1. Boys Hostel No. 1

2. Boys Hostel No. 2

3. Boys Hostel No. 3

4. Boys Hostel No. 4

5. Boys Hostel No. 5

6. U.G. Girls Hostel

7. P.G. Girls Hostel

8. New Resident Hostel

9. Pharmacy Hostel

10. Samaj Kalyan Hostel

- Residential Block, which includes:
1. Principal’s Bungalow

2. P Block- Professors

3. R Block- Associate Professors and Professors

4. L Block, Type 4- All Teachers

5. D Block and Type 3- Teachers, Medical Officers, Demonstrators and Senior Residents

6. C, T and Block 2- Class 3 staff

7. Type 1 Block- Class 4 Staff

- Maintenance Block, which includes:
1. Staff club

2. Post office

3. Animal house

4. Tennis court

5. Swimming pool

6. Sports ground

7. Children school

8. College of Nursing

9. Badminton hall and gymnasium

10. Dept. of Electricity, water supply and sewage

- Gardens and Grounds

==2014 police incident==
On 28 February 2014, Samajwadi Party MLA from Sisamau, Irfan Solanki, his driver and official gunner were involved in a minor accident with two doctors of GSVMMC.

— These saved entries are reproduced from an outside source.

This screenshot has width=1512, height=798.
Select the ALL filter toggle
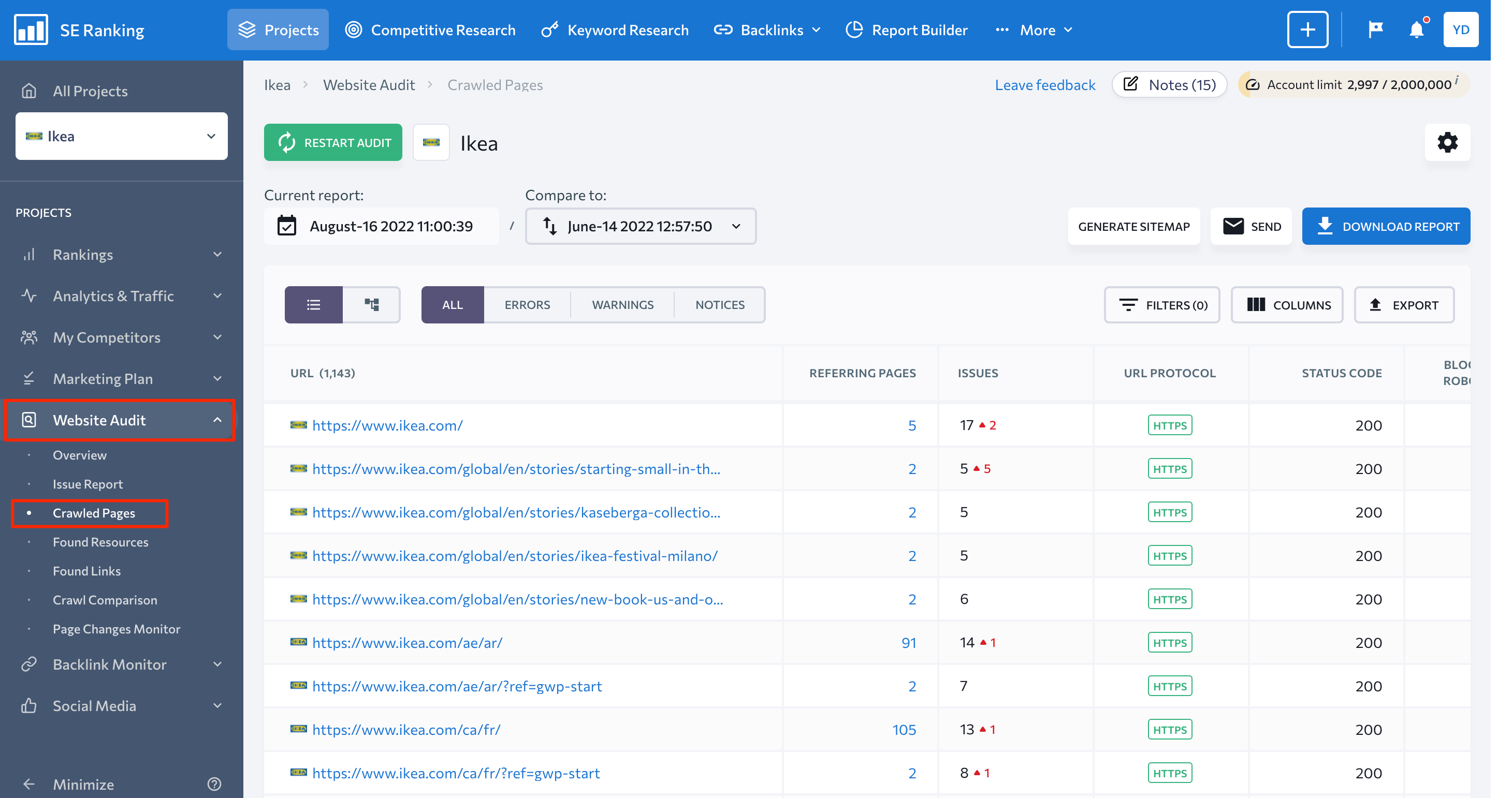451,304
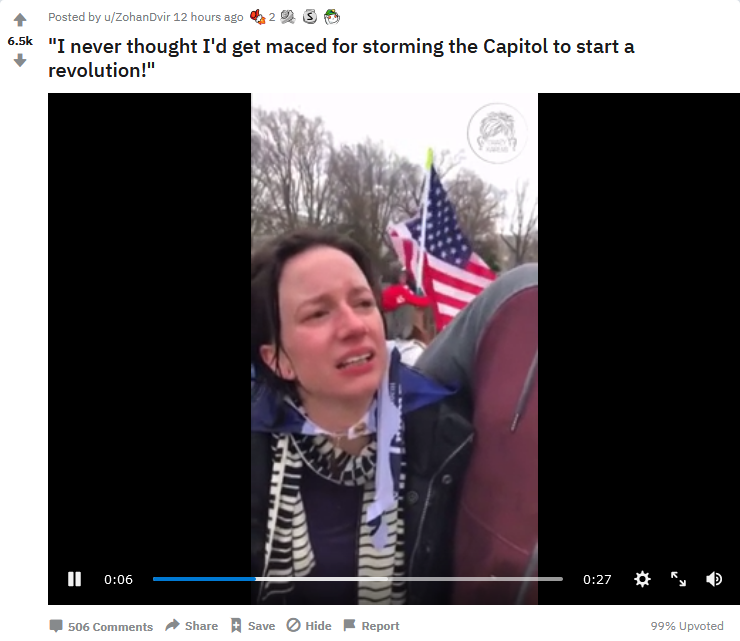This screenshot has width=740, height=641.
Task: Enter fullscreen video mode
Action: (x=679, y=579)
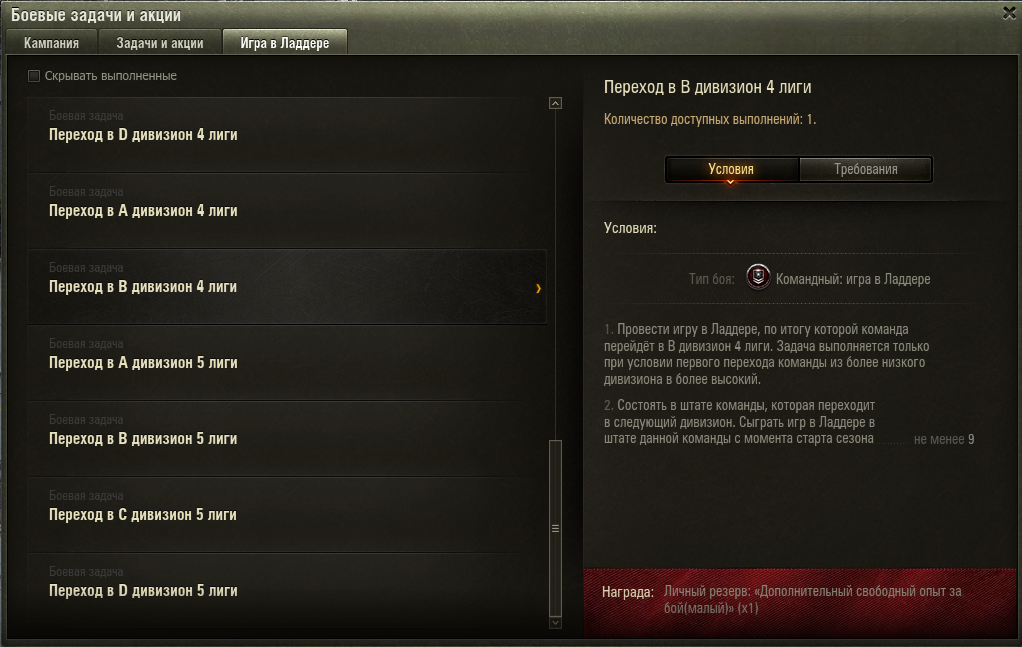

The gunner allegedly assaulted the two junior doctors. As more doctors arrived, Solanki and his gunner fled. Later, a large group of Samajwadi Party hoodlums arrived and beat up many students. Following the incident, heavy police force was deployed but was unable to control the growing tension from both sides.

Heavy police force, comprising PAC and RAF, rushed to the spot to control the situation by carrying out a heavy raid on GSVM hostels. The following morning, 1 March 2014, the late night raid carried out by police presented a sordid picture of police high-handedness and the pitched battle waged by junior doctors. Besides violating personal rights and properties of many hostel residents, police destroyed windowpanes and door locks to get into the rooms of residents. The principal of college Navneet Kumar, who was trying to calm the situation down, was misbehaved and insulted. According to Navneet Kumar, among the students who were seriously injured, one of them suffered a pelvic fracture.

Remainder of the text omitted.